Décodage. Après la suppression du français par le législatif thurgovien, Nicoletta Mariolini, déléguée fédérale au plurilinguisme, s’exprime sur l’apprentissage des langues en primaire. Une première.

Ce que craignait L’Hebdo lors de son enquête sur la guerre des langues en mai dernier se confirme. Mercredi 13 août, le Grand Conseil thurgovien a approuvé une motion exigeant la suppression du français à l’école primaire. «C’est un signal d’alarme», réagit la déléguée fédérale au plurilinguisme, Nicoletta Mariolini, qui s’exprime pour la première fois sur ce sujet.

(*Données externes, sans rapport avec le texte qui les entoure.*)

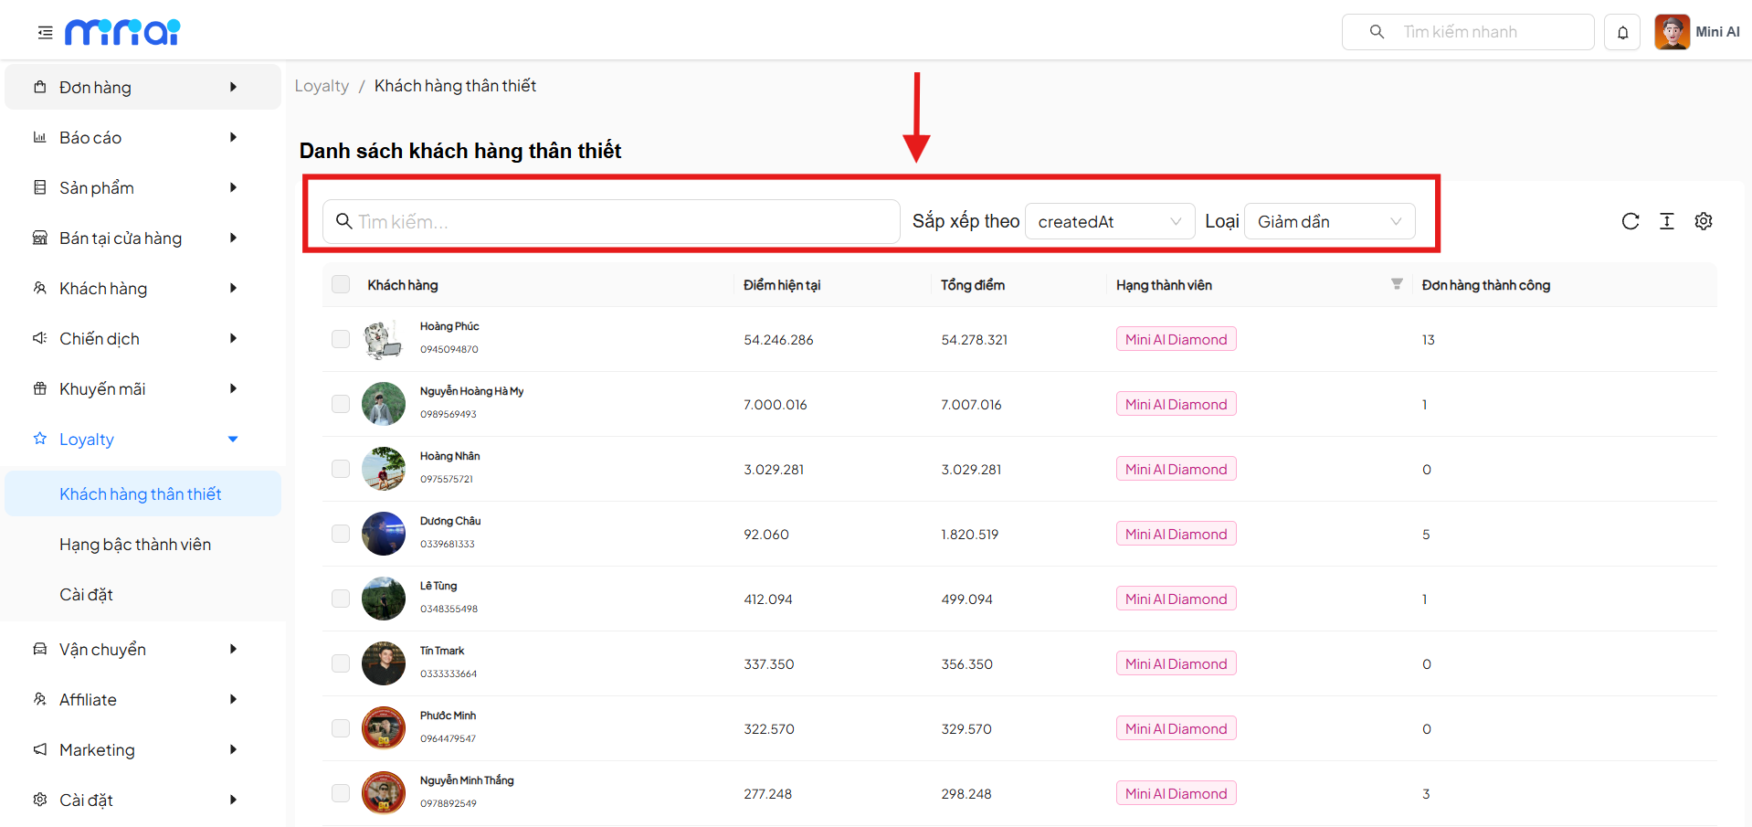Collapse the Loyalty sidebar section
1752x827 pixels.
(x=233, y=440)
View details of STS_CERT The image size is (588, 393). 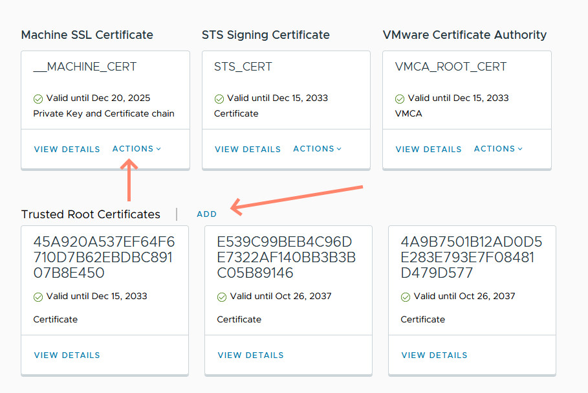point(248,150)
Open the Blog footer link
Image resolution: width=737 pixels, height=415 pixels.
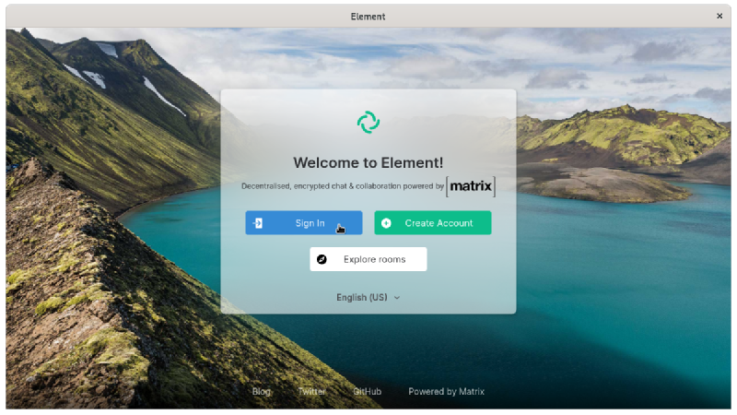pyautogui.click(x=262, y=391)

Nommée voici un an, la Tessinoise doit désormais veiller au respect de la loi sur les langues, notamment au sein de l’administration fédérale. «Je respecte tout à fait la souveraineté des cantons en matière d’instruction publique», précise d’emblée Nicoletta Mariolini. Mais, même en tant qu’observatrice, elle ne peut rester indifférente à ce débat: «L’enseignement des langues nationales à l’école est la clef de voûte d’un plurilinguisme fort et effectif», note-t-elle.

Un débat émotionnel

En Suisse alémanique, le débat prend une forte tournure émotionnelle. A l’origine du malaise, l’accouchement dans la douleur du Lehrplan 21, le plan d’harmonisation scolaire et l’introduction de deux langues «étrangères» en primaire – issue d’un compromis bâti en 2004. Sans que la moindre étude scientifique vienne étayer cette thèse, plusieurs sociétés cantonales d’enseignants ont décrété que leurs élèves étaient «dépassés» par des objectifs trop ambitieux.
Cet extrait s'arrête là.